The mass mortality of a herbivorous sea urchin is not unprecedented, nor is the subsequent increase in macroalgal cover, although the range and proportion of affected individuals were higher in D. antillarum than in any previously recorded mass mortality (Lessios 1995). Previous urchin mass mortalities include the red sea urchin off the California coast and green sea urchins in Nova Scotia, Canada.

In 1976, an unidentified biological pathogen swept through a localized population of the red sea urchin Strongylocentrotus franciscanus on the seaward side of a kelp forest off the coast of central California (Pearse & Hines 1979). The mortality reduced population density in this area by over 50%, with nearly complete die-out in certain study areas. The result, as predicted from previous exclusion experiments, was the seaward expansion of the kelp forest. The newly expanded area was eventually taken over by a dense stand consisting almost exclusively of one macroalgal species (Pearse & Hines 1979). The central California kelp forest ecosystem has yet another parallel to the Caribbean coral reefs, in that the urchins' primary predators (in this case, sea otters) have been hunted or otherwise killed by humans to near extinction. This had allowed the urchins to grow to abnormal densities, with abnormally high rates of herbivory (Duggins 1980). As in the case of D. antillarum, this state made S. franciscanus more susceptible to contagious pathogens, and made the resultant decline in herbivory more profound (Pearse & Hines 1979; Hughes 1994).

Another documented case of sea urchin mass mortality involves the green sea urchin Strongylocentrotus droebachiensis, which lives on the southern coast of Nova Scotia (Miller & Colodey 1983). As D. antillarum formerly was, S. droebachiensis is considered the most important benthic herbivore in its ecosystem. During the autumns of 1980 and 1981, populations of this species in various rocky shore habitats of Nova Scotia were afflicted with a contagious biological pathogen. Total urchin biomass was reduced by as much as 99% in some areas, while other areas just 15 km away showed no observable mortality (Miller & Colodey 1983). Miller & Colodey performed laboratory experiments to confirm that the cause of mortality was a waterborne pathogen. By placing diseased urchins upstream of healthy individuals in laboratory tanks, and observing the effects on the downstream individuals (compared with appropriate control groups in separate tanks), Miller & Colodey demonstrated that the cause of mass mortality in their urchins was a contagious pathogen, transferred in water currents (Miller & Colodey 1983). Although data on algal response to the urchin mortality were not available when their article went to press, Miller & Colodey predicted that algal cover and primary production would increase sharply, as has been observed in other mass mortalities of herbivorous sea urchins (e.g., Pearse & Hines 1979).

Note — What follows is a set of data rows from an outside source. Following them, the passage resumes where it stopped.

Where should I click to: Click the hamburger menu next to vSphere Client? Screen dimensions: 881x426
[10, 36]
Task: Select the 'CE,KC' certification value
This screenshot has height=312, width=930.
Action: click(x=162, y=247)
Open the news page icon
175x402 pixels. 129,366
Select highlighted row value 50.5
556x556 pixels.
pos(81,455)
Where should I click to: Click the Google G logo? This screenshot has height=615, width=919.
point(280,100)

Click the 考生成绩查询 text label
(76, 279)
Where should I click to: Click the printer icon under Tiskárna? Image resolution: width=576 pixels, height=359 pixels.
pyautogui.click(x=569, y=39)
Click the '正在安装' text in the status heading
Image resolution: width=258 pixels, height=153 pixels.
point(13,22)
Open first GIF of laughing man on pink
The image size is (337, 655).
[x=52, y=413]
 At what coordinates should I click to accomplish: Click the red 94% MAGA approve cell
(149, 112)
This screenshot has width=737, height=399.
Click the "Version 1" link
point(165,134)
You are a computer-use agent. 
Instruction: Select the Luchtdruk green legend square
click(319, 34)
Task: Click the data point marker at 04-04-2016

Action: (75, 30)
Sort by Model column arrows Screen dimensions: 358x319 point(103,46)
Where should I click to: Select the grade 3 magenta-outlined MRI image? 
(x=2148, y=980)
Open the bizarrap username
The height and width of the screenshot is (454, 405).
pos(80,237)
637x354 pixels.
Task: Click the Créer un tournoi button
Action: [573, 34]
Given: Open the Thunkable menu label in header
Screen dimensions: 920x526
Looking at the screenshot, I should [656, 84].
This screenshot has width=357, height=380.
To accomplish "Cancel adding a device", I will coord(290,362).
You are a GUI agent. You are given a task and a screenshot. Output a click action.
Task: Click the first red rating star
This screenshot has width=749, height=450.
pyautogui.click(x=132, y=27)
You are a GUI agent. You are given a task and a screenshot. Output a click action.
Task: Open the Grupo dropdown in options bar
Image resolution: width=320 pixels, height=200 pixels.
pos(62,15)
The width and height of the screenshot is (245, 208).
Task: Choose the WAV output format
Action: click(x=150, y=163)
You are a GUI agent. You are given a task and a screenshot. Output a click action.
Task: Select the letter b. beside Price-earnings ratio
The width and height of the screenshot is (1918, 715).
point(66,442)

Given these and other examples in different types of animals and plants, it seems that significant mortalities can be a part of a regular cycle of increase and decline in population density. An intriguing case is the feral sheep population of Hirta, an island off Scotland. Every third or fourth year, as many as 70% of these sheep may starve to death, but the population continues to thrive (Clutton-Brock 1994). Several other land mammals are known to experience regular mortalities claiming up to 90% of the population, but these mortalities are generally limited to isolated local populations, often limited by geographical boundaries (Clutton-Brock 1994). The waterborne nature of the urchin-killing pathogen made it capable of spreading through every known habitat of D. antillarum, as water connects all of these habitats. The fact that the New England and California mortalities did not spread as quickly or as widely as the Caribbean one suggests that D. antillarum was struck by a relatively virulent pathogen. This hypothesis is further supported by the observation that all of the above named mortalities saw recovery within a few years, whereas D. antillarum has gone 13 years without any substantial recovery. Thus it seems clear that the mass mortality of D. antillarum has greatly exceeded the bounds of what can be considered a normal fluctuation.